Again he said in another place (Is 30:19-20), "Jerusalem wept much, saying, 'Have pity on me.' He will have pity on the sound of your weeping. And when he saw, he heeded you. And the lord will give you bread of affliction and water of oppression. From now on, those who deceive will not approach you again. Your eyes will see those who are deceiving you."
praying with all our
Therefore it is fitting to pray to God night and day, spreading out our hands towards him as do people sailing in the middle of the sea: they pray to God with all their heart without hypocrisy. For those who pray hypocritically deceive only themselves. Indeed, it is in order that he might know who is worthy of salvation that God examines the inward parts and searches the bottom of the heart. For no one is worthy of salvation who still loves the place of deception.
Therefore it is written in the poet (Homer, Odyssey 1.48-1.59), "Odysseus sat on the island weeping and grieving and turning his face from the words of Calypso and from her tricks, longing to see his village and smoke coming forth from it. And had he not received help from heaven, he would not have been able to return to his village."
Again Helen <...> saying (Odyssey 4.260-261), "My heart turned itself from me. It is to my house that I want to return."
For she sighed, saying (Odyssey 4.261-4.264), "It is Aphrodite who deceived me and brought me out of my village. My only daughter I left behind me, and my good, understanding, handsome husband."
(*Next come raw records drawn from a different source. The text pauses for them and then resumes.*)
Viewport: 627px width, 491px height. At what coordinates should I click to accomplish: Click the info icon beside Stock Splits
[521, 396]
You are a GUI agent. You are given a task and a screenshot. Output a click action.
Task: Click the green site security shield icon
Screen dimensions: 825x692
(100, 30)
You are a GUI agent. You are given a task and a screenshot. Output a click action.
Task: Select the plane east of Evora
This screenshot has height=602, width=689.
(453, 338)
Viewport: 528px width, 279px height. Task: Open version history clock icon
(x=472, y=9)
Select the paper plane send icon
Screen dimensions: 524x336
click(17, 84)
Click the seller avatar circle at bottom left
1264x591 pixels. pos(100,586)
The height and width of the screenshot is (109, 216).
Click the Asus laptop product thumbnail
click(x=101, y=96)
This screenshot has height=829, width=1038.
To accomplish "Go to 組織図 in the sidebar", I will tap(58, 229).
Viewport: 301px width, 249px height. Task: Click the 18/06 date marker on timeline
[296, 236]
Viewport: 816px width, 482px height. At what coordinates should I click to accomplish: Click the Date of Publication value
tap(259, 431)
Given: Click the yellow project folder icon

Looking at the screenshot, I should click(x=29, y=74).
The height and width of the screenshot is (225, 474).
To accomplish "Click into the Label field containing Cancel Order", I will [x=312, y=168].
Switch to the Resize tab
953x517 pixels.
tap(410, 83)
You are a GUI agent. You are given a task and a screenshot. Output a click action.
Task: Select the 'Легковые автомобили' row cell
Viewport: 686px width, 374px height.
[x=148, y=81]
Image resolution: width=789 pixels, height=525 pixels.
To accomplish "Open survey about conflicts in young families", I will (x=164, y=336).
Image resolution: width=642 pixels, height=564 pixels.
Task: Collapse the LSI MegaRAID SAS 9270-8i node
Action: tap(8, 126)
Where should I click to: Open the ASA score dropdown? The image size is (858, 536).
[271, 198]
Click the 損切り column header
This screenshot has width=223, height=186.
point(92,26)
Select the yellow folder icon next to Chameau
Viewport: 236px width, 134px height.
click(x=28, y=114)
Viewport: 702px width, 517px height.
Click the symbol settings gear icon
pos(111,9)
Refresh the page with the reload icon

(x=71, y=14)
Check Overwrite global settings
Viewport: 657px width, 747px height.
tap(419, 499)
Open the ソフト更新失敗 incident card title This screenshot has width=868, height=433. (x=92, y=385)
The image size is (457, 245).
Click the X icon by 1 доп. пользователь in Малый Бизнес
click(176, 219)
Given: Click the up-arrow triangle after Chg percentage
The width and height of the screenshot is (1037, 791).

For when the soul leaves her perfect husband because of the treachery of Aphrodite, who exists here in the act of begetting, then she will suffer harm. But if she sighs and repents, she will be restored to her house.
Our repentance
Certainly Israel would not have been visited in the first place [here at the end of the text instead of speaking about the soul the writer speaks about the nation of Israel instead this is show that the soul is used has an allegory for the sons of Israel], to be brought out of the land of Egypt, out of the house of bondage, if it had not groaned to God and wept for the oppression of its labours.
Again it is written in the Psalms (6:6-9),
6 I have grown weary with my sighing; All night long I make my bed swim; With my tears I make my own bed overflow.
7 From vexation my eye has become weak, It has grown old because of all those showing hostility to me.
8 Get away from me, all YOU practicers of what is hurtful, For Jehovah will certainly hear the sound of my weeping.
9 Jehovah will indeed hear my request for favor; Jehovah himself will accept my own prayer.
If we repent, truly God will listen us, he who is long suffering and abundantly merciful, to whom is the glory for ever and ever. Amen!